- Gestellte Aufgabe a -
Erkläre anhand des Textes über den Transrapid, warum sich die konkurrierenden Konzerne MBB und Krauss-Maffei zum Transrapid-Konsortium zusammenschlossen.

------ Vorliegender Text

Der Transrapid 04 erreichte 1973 auf einer 2,4km langen, noch unternehmenseigenen Teststrecke 253,2km/h. Die Fortschritte wurden größer, der Aufwand und die Bedenken ebenfalls. 1974 kamen dann Theorien auf, die Magnetschwebebahn würde aufgrund physikalischer Gesetzmäßigkeiten Geschwindigkeiten >400km/h gar nicht erreichen können.
Seitdem wurden in Japan bereits über 600km/h erreicht, während der Hyperloop heute gar schon auf Überschallgeschwindigkeit schielt. So erinnern solche Theorien natürlich längst nur noch an die Vorstellungen platzender Körper bei Reisegeschwindigkeiten der frühen dampfbetriebenen Eisenbahn. 1975 starteten die TU Braunschweig und Thyssen-Henschel Aktivitäten im Bereich der Entwicklung des Langstator-Antriebs und das Bundesministerium für Forschung und Technologie wurde zuständig für das Transrapid-Programm.
Kooperation mit Krauss-Maffei statt Konkurrenz
Die Angelegenheit des neuen Schnellverkehrssystems der Zukunft war längst eine hochpolitische. Die konkurrierenden Konzerne MBB und Krauss-Maffei schlossen sich nach entsprechenden Wünschen des Bundesministeriums für Forschung und Technologie zum Transrapid-Konsortium zusammen und brachte Ressourcen und Versuchsfahrzeuge in die TRANSRAPID-E.M.S. (Gesellschaft für elektromagnetische Schnellverkehrssysteme) ein. Das Ziel war fortan sich gemeinsam auf Hochgeschwindigkeitsbahnen zu konzentrieren. Bei den langsameren Nahverkehrslösungen sah man kurz- bis mittelfristig keine Chancen konventionelle Bahntechnik sinnvoll zu ersetzen.

------------

- Gestellte Aufgabe b -
Zitiere aus den Einträgen den Abschnitt, der mit der Zeile beginnt, die „Where should I click to: Click the back“ enthält, und mit der Zeile endet, die „pos(208,118)“ enthält.

------ Vorliegende Einträge

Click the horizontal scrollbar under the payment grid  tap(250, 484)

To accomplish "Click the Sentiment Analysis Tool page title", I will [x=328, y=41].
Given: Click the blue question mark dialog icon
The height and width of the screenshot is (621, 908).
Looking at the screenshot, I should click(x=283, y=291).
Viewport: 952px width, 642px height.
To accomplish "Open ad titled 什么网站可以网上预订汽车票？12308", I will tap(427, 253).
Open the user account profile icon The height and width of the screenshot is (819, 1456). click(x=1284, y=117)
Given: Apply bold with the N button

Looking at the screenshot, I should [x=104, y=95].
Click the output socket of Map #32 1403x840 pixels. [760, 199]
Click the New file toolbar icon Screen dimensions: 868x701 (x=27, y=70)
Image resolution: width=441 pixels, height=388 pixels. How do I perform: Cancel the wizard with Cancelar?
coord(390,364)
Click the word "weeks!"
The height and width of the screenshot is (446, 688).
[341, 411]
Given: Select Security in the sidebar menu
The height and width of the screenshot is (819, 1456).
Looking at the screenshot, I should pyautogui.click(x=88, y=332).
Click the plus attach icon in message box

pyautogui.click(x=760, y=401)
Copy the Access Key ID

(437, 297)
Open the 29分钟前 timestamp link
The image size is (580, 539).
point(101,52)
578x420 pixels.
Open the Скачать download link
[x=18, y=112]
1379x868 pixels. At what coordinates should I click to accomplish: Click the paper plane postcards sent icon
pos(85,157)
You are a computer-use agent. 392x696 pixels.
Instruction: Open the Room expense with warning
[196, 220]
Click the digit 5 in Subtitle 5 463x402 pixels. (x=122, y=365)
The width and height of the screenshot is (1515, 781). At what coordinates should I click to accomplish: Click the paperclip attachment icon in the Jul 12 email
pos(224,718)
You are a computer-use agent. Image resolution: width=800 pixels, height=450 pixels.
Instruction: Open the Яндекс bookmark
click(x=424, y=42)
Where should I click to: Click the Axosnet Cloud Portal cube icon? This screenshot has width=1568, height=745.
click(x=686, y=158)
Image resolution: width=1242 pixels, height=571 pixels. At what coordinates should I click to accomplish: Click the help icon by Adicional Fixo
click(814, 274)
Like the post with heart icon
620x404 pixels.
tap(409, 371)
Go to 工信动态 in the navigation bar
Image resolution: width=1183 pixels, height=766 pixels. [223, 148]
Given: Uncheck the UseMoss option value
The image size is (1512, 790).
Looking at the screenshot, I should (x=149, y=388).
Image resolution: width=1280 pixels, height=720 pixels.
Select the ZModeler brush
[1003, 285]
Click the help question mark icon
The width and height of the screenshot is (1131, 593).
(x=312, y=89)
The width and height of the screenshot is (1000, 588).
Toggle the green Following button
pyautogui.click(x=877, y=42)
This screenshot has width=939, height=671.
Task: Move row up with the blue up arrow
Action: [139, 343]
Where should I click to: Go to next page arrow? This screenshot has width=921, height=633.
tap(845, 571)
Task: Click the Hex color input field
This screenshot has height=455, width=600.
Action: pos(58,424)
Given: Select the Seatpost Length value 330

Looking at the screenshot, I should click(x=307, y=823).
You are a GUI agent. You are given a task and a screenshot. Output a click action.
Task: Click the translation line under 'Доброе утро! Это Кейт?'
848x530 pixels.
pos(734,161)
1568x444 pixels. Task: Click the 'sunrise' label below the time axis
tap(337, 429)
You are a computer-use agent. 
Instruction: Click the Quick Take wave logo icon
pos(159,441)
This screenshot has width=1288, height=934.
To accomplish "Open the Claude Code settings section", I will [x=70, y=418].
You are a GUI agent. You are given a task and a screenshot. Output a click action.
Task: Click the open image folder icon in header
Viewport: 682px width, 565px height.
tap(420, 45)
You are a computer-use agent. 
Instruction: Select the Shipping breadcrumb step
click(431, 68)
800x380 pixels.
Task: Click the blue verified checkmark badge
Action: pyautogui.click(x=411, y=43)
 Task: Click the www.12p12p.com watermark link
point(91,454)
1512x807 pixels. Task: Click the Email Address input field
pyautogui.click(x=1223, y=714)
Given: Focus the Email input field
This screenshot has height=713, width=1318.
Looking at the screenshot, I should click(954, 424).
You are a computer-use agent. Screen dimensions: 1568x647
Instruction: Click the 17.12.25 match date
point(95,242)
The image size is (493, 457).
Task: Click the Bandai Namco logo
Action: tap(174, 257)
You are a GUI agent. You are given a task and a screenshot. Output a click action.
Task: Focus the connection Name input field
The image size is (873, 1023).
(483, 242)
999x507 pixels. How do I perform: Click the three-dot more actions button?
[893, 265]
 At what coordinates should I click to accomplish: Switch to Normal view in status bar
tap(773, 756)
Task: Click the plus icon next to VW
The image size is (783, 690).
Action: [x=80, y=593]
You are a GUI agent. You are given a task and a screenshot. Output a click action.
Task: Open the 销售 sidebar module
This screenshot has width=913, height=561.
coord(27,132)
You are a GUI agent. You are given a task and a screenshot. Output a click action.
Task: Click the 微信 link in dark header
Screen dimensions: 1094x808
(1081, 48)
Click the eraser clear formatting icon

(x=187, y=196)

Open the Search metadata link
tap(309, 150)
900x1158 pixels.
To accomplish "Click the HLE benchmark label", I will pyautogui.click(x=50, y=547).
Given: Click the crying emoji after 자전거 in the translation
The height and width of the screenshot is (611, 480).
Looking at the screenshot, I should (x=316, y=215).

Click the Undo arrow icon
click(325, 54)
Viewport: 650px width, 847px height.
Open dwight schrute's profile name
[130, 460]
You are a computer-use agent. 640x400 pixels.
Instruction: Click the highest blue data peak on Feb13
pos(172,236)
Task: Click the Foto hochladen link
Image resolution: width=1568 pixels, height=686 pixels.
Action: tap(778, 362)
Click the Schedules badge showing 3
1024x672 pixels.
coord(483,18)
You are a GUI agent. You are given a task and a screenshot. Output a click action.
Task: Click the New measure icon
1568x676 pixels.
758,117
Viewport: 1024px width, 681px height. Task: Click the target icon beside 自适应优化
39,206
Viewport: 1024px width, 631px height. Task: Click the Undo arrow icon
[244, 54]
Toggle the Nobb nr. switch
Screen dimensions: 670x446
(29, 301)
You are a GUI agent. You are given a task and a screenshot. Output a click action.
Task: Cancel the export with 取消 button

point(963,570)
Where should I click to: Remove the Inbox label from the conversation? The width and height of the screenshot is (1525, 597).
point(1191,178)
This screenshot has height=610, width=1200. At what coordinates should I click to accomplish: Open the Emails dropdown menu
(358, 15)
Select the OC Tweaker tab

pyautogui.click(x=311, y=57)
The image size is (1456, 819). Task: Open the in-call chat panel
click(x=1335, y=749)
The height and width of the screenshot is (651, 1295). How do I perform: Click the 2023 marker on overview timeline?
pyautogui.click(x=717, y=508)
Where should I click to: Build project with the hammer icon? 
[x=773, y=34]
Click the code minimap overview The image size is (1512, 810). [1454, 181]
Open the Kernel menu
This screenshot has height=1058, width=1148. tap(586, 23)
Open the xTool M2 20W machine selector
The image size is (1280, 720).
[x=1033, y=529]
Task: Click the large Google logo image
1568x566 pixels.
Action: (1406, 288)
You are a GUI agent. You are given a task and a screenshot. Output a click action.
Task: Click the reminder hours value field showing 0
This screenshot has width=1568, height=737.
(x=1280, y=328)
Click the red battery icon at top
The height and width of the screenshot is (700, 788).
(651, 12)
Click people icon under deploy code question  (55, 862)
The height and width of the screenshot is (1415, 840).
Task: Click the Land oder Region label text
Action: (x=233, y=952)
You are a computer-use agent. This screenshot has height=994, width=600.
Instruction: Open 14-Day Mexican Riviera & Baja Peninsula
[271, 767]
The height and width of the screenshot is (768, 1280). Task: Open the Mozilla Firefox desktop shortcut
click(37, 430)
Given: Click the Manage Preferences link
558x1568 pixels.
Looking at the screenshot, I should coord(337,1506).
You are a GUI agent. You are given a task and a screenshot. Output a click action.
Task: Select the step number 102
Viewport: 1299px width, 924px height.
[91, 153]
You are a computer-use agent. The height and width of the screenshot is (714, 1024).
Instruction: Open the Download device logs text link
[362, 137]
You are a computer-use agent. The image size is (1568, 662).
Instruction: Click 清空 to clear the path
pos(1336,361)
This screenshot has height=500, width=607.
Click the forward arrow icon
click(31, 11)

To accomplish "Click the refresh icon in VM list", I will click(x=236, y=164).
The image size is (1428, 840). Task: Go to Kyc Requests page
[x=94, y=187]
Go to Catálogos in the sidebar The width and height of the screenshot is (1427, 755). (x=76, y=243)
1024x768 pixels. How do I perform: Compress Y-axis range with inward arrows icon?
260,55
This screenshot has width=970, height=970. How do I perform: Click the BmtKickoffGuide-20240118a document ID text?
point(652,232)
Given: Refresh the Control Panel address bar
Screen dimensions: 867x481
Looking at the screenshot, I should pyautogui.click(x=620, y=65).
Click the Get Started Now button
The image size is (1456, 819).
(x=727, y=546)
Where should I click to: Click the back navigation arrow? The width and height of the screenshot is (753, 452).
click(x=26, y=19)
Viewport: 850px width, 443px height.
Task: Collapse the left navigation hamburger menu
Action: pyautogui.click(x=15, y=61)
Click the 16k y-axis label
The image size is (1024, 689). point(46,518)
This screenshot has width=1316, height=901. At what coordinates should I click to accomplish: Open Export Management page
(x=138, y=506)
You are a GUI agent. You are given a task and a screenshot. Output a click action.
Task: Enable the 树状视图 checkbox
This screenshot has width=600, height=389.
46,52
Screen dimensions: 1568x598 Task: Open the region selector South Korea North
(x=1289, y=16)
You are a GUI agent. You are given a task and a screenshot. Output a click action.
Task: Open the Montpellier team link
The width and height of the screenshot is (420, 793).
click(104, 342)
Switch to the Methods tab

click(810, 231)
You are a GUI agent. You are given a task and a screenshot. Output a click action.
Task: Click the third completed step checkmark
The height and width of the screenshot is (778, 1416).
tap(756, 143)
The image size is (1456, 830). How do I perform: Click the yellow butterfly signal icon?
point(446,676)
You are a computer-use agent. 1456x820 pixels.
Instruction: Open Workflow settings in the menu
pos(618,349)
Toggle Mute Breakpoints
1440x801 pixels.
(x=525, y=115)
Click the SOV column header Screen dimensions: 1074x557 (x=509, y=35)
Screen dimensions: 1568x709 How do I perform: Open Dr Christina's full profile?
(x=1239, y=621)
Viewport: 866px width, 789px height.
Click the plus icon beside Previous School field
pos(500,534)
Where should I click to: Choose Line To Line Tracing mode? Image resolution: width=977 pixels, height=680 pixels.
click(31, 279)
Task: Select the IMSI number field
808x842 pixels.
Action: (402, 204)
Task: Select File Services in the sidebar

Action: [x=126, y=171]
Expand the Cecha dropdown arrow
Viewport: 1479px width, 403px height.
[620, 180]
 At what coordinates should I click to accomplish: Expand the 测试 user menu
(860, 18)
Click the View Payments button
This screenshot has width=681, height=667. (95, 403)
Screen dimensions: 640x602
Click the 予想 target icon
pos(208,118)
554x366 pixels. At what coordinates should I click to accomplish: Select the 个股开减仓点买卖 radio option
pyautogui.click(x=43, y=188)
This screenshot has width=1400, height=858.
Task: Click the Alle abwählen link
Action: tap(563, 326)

------------

- Lösung a -
MBB und Krauss-Maffei schlossen sich auf die entsprechenden Wünsche des Bundesministeriums für Forschung und Technologie hin zusammen. Sie brachten daraufhin ihre Ressourcen und Versuchsfahrzeuge in die TRANSRAPID-E.M.S. ein.

- Lösung b -
Where should I click to: Click the back navigation arrow? The width and height of the screenshot is (753, 452).
click(x=26, y=19)
Viewport: 850px width, 443px height.
Task: Collapse the left navigation hamburger menu
Action: pyautogui.click(x=15, y=61)
Click the 16k y-axis label
The image size is (1024, 689). point(46,518)
This screenshot has width=1316, height=901. At what coordinates should I click to accomplish: Open Export Management page
(x=138, y=506)
You are a GUI agent. You are given a task and a screenshot. Output a click action.
Task: Enable the 树状视图 checkbox
This screenshot has width=600, height=389.
46,52
Screen dimensions: 1568x598 Task: Open the region selector South Korea North
(x=1289, y=16)
You are a GUI agent. You are given a task and a screenshot. Output a click action.
Task: Open the Montpellier team link
The width and height of the screenshot is (420, 793).
click(104, 342)
Switch to the Methods tab

click(810, 231)
You are a GUI agent. You are given a task and a screenshot. Output a click action.
Task: Click the third completed step checkmark
The height and width of the screenshot is (778, 1416).
tap(756, 143)
The image size is (1456, 830). How do I perform: Click the yellow butterfly signal icon?
point(446,676)
You are a computer-use agent. 1456x820 pixels.
Instruction: Open Workflow settings in the menu
pos(618,349)
Toggle Mute Breakpoints
1440x801 pixels.
(x=525, y=115)
Click the SOV column header Screen dimensions: 1074x557 (x=509, y=35)
Screen dimensions: 1568x709 How do I perform: Open Dr Christina's full profile?
(x=1239, y=621)
Viewport: 866px width, 789px height.
Click the plus icon beside Previous School field
pos(500,534)
Where should I click to: Choose Line To Line Tracing mode? Image resolution: width=977 pixels, height=680 pixels.
click(31, 279)
Task: Select the IMSI number field
808x842 pixels.
Action: (402, 204)
Task: Select File Services in the sidebar

Action: [x=126, y=171]
Expand the Cecha dropdown arrow
Viewport: 1479px width, 403px height.
[620, 180]
 At what coordinates should I click to accomplish: Expand the 测试 user menu
(860, 18)
Click the View Payments button
This screenshot has width=681, height=667. (95, 403)
Screen dimensions: 640x602
Click the 予想 target icon
pos(208,118)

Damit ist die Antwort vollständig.